Accanto a Paolo, il bersaglio è Agostino: non solo teologo, ma urbanista dell’interiorità. Con lui la “città di Dio” diventa una pianta regolatrice dell’anima: il peccato originale come debito ontologico, la volontà ferita come caso clinico permanente, la coscienza trasformata in tribunale. È l’atto che sposta il baricentro dal gesto al foro interno; ciò che si faceva nella piazza passa nella stazione di polizia dell’anima. In questa topografia Nietzsche vede il completamento del dispositivo: colpa — obbedienza — redenzione a credito. E tuttavia, paradosso fertile: lo Zarathustra mima la grande architettura che contesta. Prologo, discorsi, parabole, fondazione di una comunità, due tavole di valori che si contrappongono come due “città”: non imitazione servile, ma un contro-cantiere. Dove Agostino disegna la civitas Dei come tensione verso l’alto, Zarathustra mette in opera una civitas immanente: non pellegrini in attesa, ma artigiani del presente; non salvezza amministrata, ma prove di forza e di stile. La forma è ereditata per capovolgerne il traffico: stessa mappa, altra circolazione.

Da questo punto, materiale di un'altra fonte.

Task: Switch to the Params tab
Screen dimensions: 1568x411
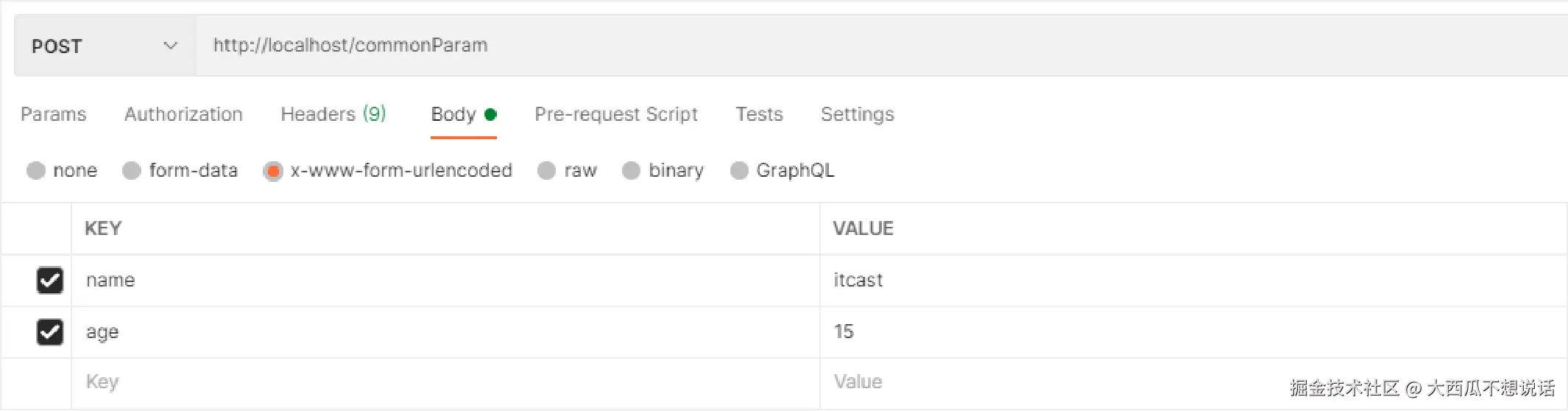Action: [x=54, y=114]
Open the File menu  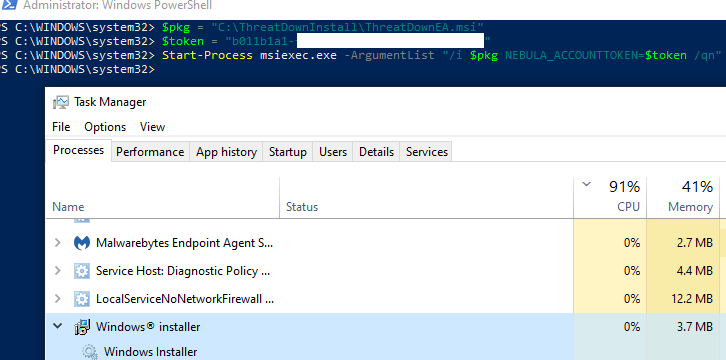pos(61,127)
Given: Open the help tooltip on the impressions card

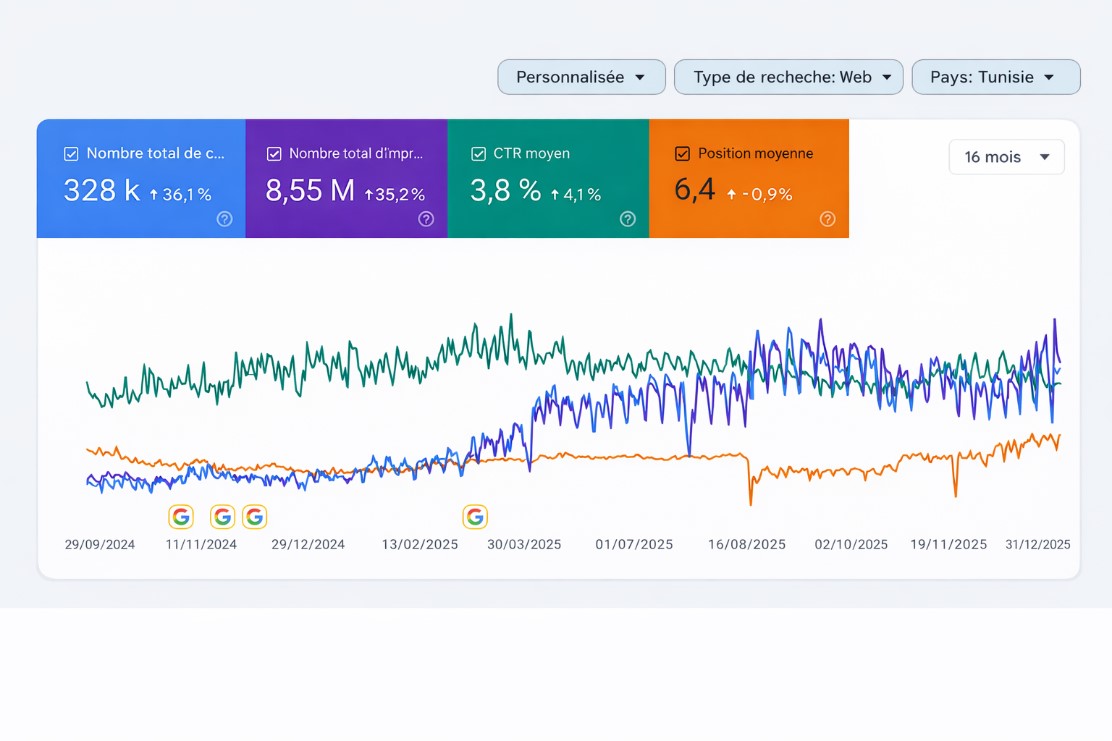Looking at the screenshot, I should [425, 219].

Contro questa economia del negativo, Dioniso non è licenza o ubriachezza: è la grammatica tragica del sì. Dire sì al dolore non perché salva, ma perché è parte di ciò che è. Dire sì alla gerarchia naturale delle forze, non come oppressione, ma come differenza di intensità. La Gaia scienza e la Genealogia mostrano a cosa serve questo sì: a restituire alla vita la sua innocenza, sciogliendola dal tribunale morale che fabbrica peccatori per fabbricare redenti. L’“eterno ritorno” è la prova estrema: puoi volere che questo istante ritorni identico, senza sconto e senza contabilità? Se sì, non hai più bisogno del Paradiso per amare la terra.

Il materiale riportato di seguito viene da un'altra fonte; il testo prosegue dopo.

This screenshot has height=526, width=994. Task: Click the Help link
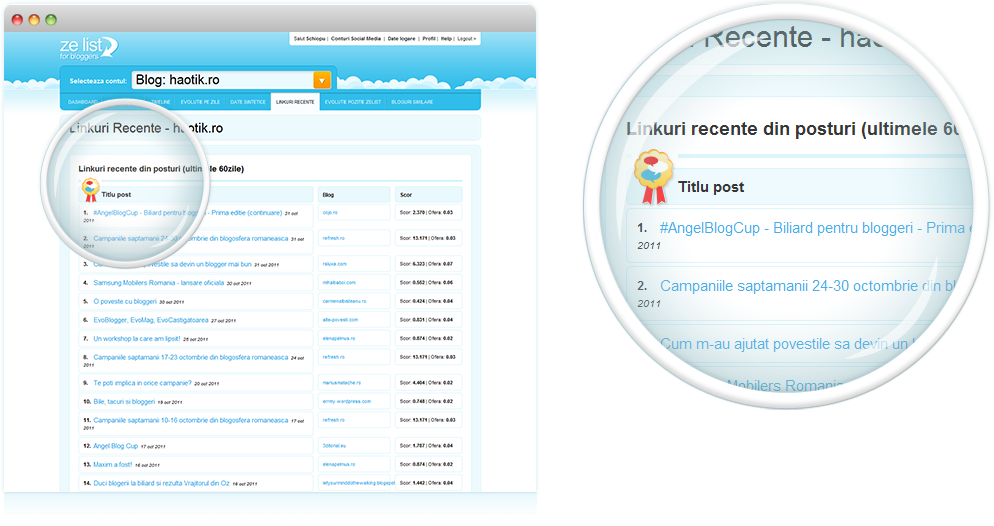tap(446, 38)
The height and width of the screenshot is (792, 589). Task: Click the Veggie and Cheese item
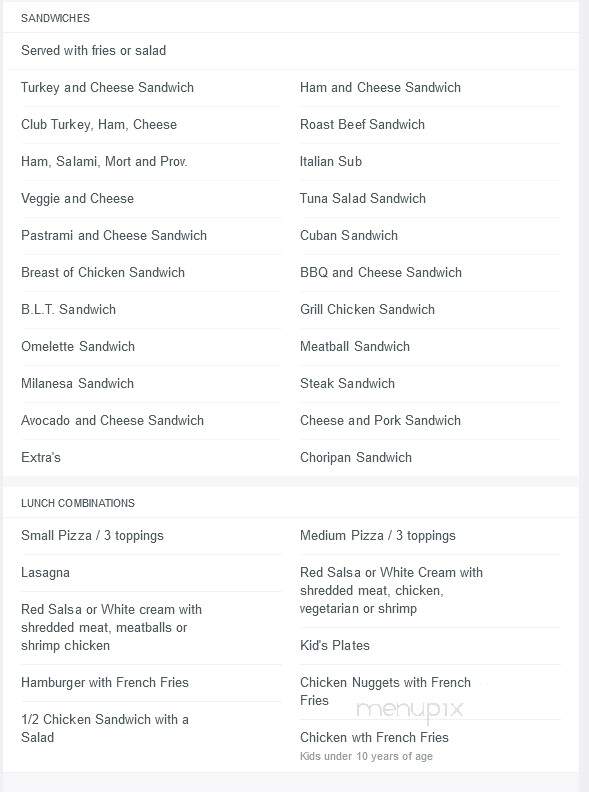click(78, 199)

Europa, dice in controluce la lettura nietzscheana, è figlia di entrambe le matrici. Senza la cura cristiana dei deboli e senza il suo lavorìo di interiorità, saremmo un’altra civiltà; senza l’energia dionisiaca delle arti, delle scienze e della politica, affogheremmo nella colpa. Il punto non è sradicare, ma smascherare dove l’una diventa sofisma contro la vita. Là dove la croce si fa algoritmo del ricatto (colpa — obbedienza — redenzione a credito), là il cristianesimo si fa dispositivo reattivo della volontà di nulla, e la compassione si organizza come tecnica di governo. Al contrario, là dove l’“amore dei nemici” scioglie il ciclo del risentimento senza trasformarlo in ufficio pratiche, Nietzsche intravede una traccia quasi dionisiaca: perdono come forza sovrabbondante, non come tariffa morale.

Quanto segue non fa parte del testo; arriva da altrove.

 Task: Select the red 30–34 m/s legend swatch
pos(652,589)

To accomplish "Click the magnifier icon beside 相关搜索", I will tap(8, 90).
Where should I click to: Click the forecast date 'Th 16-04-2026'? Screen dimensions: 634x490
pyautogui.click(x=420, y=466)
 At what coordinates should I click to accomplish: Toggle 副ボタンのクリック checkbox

Resta la provocazione: può un mondo “dopo Dio” reggere senza scivolare nell’ira o nella malinconia? Nietzsche non chiede di celebrare il dolore, ma di togliere al dolore il palcoscenico sacro. Dà alla gioia un compito severo: non nascondere il tragico, incorporarlo. Qui il “contro il Crocifisso” è anche un “contro la cattiva estetica del dolore”: la sofferenza non è una prova da esibire né una carta d’identità politica, è materiale da lavorare. Di fronte alla macchina della colpa, l’unica blasfemia sensata è tornire forme d’esistenza che non chiedano risarcimenti all’essere.
“Nietzsche e Cristo” è allora un nodo che riguarda noi, oggi: come metabolizziamo perdita, fallimento, ingiustizia? Con quale moneta paghiamo l’inevitabile? Se il pagamento è colpa, resteremo debitori per sempre; se è stile—forma alta del sì—il debito diventa energia, non catena. Alla fine la contesa non si risolve in un tribunale della verità, ma in un crogiolo: quali vite fonde e tempra ciascun racconto? La misura sta lì, nelle opere che restano dopo gli inni e dopo le invettive. La scelta non è tra fede e miscredenza: è tra un’arte di vivere che consuma la vita in attesa di giudizio e un’arte di vivere che fa del giudizio un mestiere della terra.